Segment Open
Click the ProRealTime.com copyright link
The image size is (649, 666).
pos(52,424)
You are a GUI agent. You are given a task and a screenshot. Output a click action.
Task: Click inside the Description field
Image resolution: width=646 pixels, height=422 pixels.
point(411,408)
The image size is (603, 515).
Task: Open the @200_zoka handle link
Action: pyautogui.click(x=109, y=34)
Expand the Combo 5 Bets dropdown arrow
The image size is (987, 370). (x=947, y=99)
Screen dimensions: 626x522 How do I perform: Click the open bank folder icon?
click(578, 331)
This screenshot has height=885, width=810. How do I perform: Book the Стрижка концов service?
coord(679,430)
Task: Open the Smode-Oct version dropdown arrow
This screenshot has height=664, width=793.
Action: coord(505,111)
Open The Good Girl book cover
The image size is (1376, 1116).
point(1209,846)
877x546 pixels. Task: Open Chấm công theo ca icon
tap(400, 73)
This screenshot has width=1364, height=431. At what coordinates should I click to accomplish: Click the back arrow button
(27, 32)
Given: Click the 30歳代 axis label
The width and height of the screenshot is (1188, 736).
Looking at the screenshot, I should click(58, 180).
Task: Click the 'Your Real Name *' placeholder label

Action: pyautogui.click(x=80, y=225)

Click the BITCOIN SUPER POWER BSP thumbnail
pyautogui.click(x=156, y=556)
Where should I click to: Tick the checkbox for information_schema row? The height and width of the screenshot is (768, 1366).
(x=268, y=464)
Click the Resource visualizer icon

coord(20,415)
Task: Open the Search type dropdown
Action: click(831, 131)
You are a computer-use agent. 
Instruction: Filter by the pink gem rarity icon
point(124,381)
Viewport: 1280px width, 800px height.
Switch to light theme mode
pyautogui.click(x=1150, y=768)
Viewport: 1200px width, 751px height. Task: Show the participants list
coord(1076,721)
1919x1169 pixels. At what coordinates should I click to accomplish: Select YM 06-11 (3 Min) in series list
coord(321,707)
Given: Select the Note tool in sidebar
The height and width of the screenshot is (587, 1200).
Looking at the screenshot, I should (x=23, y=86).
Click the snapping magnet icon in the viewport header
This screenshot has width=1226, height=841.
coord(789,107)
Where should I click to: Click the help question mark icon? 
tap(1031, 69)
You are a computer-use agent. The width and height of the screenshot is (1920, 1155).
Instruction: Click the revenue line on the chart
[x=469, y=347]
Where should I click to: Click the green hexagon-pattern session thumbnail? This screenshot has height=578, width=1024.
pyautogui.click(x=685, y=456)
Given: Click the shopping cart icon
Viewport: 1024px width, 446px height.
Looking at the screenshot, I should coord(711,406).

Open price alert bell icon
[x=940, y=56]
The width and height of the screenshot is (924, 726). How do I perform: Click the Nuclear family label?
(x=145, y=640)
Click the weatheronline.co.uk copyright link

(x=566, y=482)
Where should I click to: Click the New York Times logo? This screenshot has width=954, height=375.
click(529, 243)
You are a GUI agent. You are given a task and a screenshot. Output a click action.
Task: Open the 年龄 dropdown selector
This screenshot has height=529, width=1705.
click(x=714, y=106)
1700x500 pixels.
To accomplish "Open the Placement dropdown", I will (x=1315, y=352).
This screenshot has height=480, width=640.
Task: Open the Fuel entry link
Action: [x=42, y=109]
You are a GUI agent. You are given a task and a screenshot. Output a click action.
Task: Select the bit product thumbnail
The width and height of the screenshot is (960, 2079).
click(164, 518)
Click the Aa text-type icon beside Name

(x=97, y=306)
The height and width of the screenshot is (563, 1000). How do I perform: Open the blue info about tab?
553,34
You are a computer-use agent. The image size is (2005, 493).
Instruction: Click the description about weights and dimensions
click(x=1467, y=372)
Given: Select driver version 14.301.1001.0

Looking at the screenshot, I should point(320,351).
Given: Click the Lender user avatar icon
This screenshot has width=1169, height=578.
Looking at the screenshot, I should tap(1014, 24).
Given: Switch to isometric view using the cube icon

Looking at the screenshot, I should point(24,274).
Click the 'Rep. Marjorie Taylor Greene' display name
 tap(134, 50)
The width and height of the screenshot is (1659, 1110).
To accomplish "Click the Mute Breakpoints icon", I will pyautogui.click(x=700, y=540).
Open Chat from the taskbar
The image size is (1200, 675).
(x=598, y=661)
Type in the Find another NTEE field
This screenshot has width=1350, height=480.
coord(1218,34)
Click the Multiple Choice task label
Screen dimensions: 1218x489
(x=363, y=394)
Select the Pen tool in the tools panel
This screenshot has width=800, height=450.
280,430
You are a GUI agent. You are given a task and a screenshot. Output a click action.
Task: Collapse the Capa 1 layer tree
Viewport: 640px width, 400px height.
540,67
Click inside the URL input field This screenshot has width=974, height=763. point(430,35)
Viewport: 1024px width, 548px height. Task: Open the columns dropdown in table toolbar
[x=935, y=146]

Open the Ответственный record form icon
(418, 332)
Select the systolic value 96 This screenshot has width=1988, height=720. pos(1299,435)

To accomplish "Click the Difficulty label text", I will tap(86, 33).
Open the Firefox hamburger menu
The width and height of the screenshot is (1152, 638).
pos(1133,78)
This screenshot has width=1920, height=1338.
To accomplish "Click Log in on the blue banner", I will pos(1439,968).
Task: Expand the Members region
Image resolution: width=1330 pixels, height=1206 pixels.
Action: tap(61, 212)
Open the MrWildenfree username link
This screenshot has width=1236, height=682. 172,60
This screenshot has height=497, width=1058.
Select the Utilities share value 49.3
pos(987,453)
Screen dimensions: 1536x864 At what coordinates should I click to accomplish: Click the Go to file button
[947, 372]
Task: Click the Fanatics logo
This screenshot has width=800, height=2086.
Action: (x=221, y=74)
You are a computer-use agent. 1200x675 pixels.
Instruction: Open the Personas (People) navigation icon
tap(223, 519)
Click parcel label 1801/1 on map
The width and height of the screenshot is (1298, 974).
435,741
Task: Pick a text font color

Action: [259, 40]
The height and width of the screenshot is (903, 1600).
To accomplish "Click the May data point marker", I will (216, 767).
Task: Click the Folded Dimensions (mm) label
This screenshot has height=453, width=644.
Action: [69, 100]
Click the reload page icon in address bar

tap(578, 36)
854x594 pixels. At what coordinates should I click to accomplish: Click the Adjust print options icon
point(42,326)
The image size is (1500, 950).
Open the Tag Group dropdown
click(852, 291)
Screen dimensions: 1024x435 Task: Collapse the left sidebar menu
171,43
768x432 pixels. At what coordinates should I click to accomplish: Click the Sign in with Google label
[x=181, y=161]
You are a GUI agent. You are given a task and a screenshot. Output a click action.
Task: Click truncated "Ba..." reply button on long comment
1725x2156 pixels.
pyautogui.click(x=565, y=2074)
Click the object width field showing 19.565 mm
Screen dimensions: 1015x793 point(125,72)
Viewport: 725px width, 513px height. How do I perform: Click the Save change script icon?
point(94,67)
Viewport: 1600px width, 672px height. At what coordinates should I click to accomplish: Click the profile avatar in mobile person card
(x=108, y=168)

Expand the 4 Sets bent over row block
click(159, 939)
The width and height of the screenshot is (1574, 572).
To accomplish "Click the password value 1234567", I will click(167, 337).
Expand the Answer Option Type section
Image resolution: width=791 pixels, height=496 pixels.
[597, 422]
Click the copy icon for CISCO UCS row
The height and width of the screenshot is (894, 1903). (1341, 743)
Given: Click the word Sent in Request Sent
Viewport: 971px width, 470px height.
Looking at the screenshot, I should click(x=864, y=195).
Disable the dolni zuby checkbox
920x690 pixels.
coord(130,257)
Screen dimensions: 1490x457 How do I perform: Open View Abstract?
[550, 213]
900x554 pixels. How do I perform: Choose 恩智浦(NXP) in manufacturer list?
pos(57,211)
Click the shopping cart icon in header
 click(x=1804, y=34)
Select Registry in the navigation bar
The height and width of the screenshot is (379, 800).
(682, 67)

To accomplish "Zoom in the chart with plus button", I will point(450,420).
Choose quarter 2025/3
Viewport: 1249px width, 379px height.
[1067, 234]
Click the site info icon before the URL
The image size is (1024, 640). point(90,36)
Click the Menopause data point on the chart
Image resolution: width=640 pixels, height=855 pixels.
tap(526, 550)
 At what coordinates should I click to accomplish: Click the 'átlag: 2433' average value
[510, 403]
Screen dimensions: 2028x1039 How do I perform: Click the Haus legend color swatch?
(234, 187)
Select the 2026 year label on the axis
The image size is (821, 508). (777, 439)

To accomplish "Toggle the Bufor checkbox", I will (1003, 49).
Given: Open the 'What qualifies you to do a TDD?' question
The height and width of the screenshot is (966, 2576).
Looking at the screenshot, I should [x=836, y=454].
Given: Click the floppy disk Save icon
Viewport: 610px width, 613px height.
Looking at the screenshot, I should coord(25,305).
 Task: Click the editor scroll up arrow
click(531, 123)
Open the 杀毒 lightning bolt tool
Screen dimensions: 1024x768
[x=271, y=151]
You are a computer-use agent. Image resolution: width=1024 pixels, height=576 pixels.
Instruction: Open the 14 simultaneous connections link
Segment Closed
▶ Exercise goal
Nothing but the lines from the one containing "Given: Open the" through the end of the material should appear; please return them exactly.

▶ Solution for this task
Given: Open the 'What qualifies you to do a TDD?' question
The height and width of the screenshot is (966, 2576).
Looking at the screenshot, I should [x=836, y=454].
Given: Click the floppy disk Save icon
Viewport: 610px width, 613px height.
Looking at the screenshot, I should coord(25,305).
 Task: Click the editor scroll up arrow
click(531, 123)
Open the 杀毒 lightning bolt tool
Screen dimensions: 1024x768
[x=271, y=151]
You are a computer-use agent. Image resolution: width=1024 pixels, height=576 pixels.
Instruction: Open the 14 simultaneous connections link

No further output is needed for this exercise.